Unfortunately, however, Mathieson had missed Electron's original file—the bundle of Zardoz copies. When Electron had mailed the file, he had copied it, leaving the original intact. They were still sitting on DITMELA under the unassuming name .t. Mailing a file didn't delete it—the computer only sent a copy of the original. Mathieson was an intelligent man, a medical doctor with a master's degree in computer science, but he had forgotten to check the temporary directory, one of the few places a hacker could store files on a Unix system if he didn't have root privileges.

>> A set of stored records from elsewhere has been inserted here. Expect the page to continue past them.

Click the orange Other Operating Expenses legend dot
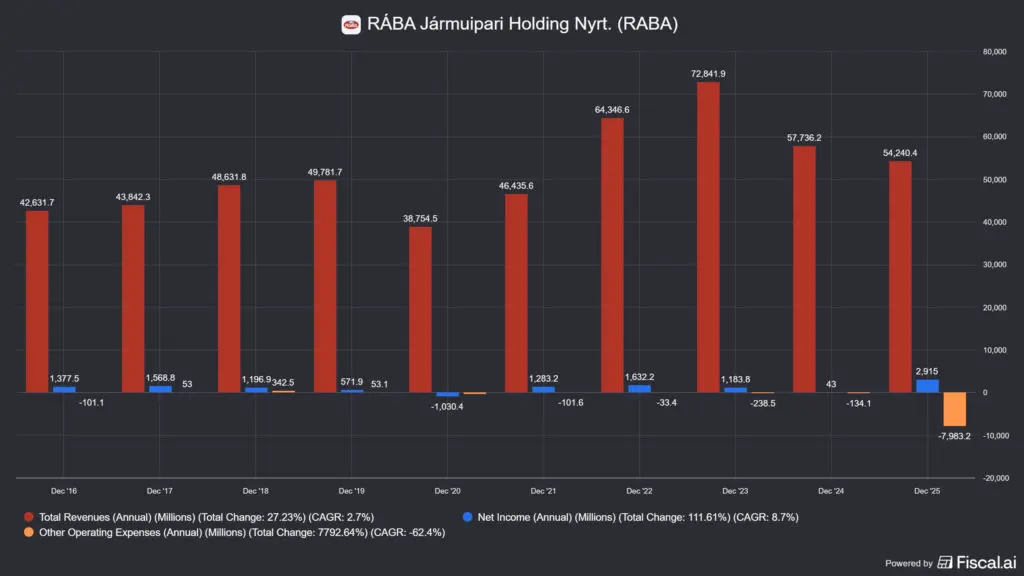Viewport: 1024px width, 576px height. [29, 532]
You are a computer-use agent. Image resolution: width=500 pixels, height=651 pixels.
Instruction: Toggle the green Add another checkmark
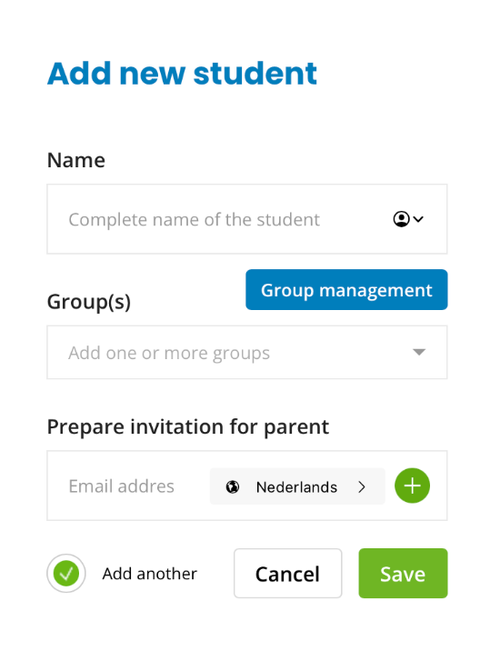tap(66, 573)
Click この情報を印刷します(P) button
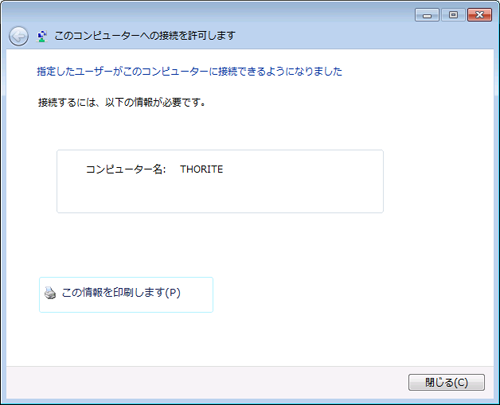The width and height of the screenshot is (500, 405). coord(126,295)
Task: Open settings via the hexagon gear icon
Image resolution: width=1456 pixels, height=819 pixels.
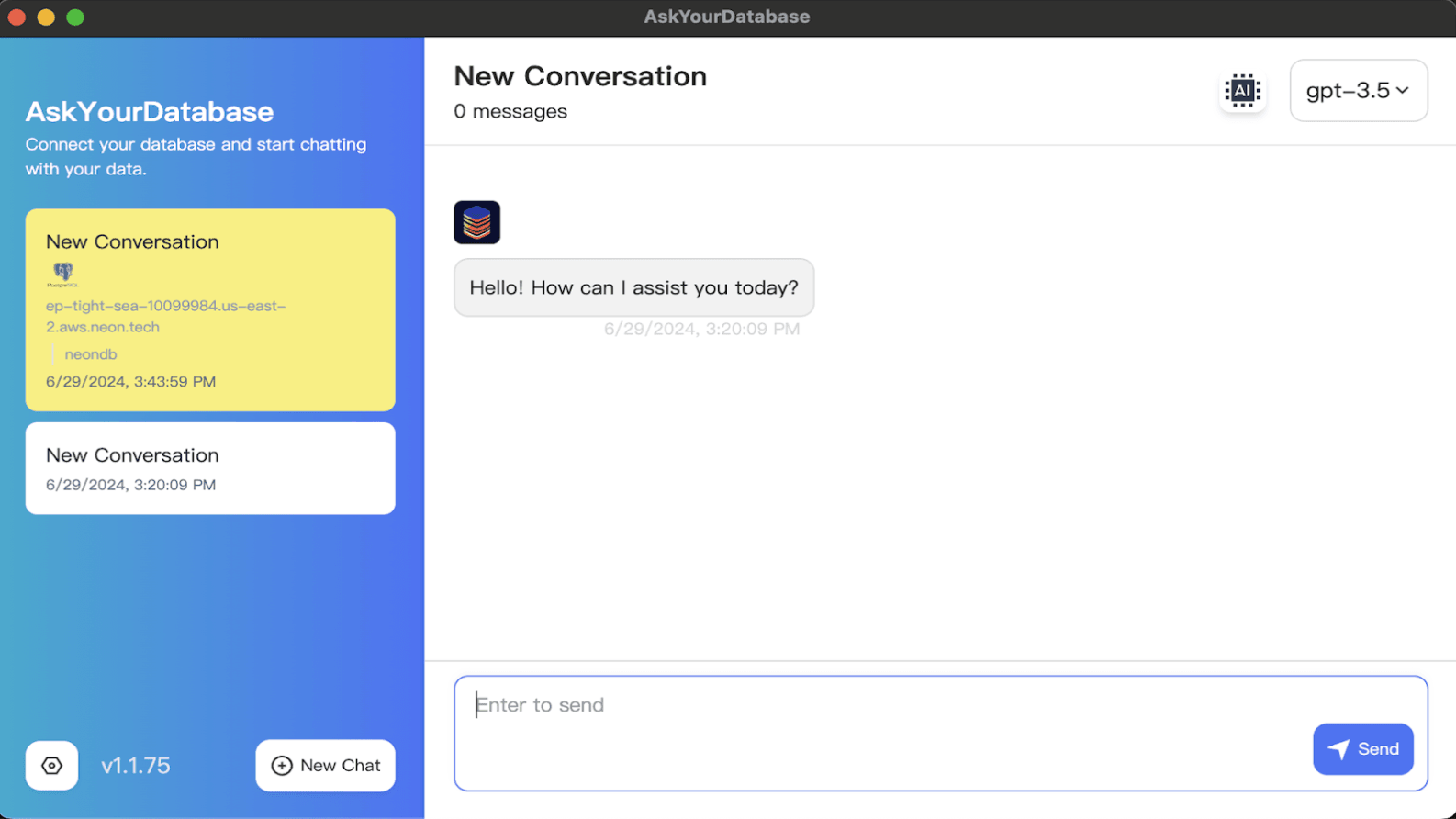Action: click(x=51, y=766)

At exactly 3.30 a.m. Phoenix logged into DITMELA from the University of Texas. He quickly looked in the temporary directory. The .t file was there, just as Electron had said it would be. The hacker quickly began transferring it back to the University of Texas.
He was feeling good. It looked like the Australians were going to get the entire Zardoz collection after all. Everything was going extremely well—until the transfer suddenly died. Phoenix had forgotten to check that there was enough disk space available on the University of Texas account to download the sizeable Zardoz bundle. Now, as he was logged into a very hot machine, a machine where the admin could well be watching his every move, he discovered there wasn't enough room for the Zardoz file.
Aware that every second spent on-line to DITMELA posed a serious risk, Phoenix logged off the CSIRO machine immediately. Still connected to the Texas computer, he fiddled around with it, deleting other files and making enough room to pull the whole 500 k Zardoz file across.
At 3.37 a.m. Phoenix entered DITMELA again. This time, he vowed, nothing would go wrong. He started up the file transfer and waited. Less than ten minutes later, he logged off the CSIRO computer and nervously checked the University of Texas system. It was there. Zardoz, in all its glory. And it was his! Phoenix was ecstatic.
He wasn't done yet and there was no time for complacency. Swiftly, he began compressing and encrypting Zardoz. He compressed it because a smaller file was less obvious on the Texas machine and was faster to send to a back-up machine. He encrypted it so no-one nosing around the file would be able to see what was in it. He wasn't just worried about system admins; the Texas system was riddled with hackers, in part because it was home to his friend, Legion of Doom hacker Erik Bloodaxe, a student at the university.
After Phoenix was satisfied Zardoz was safe, he rang Electron just
before 4 a.m. with the good news. By 8.15, Phoenix had downloaded
Zardoz from the Texas computer onto his own machine. By 1.15 p.m.,
Electron had downloaded it from Phoenix's machine to his own.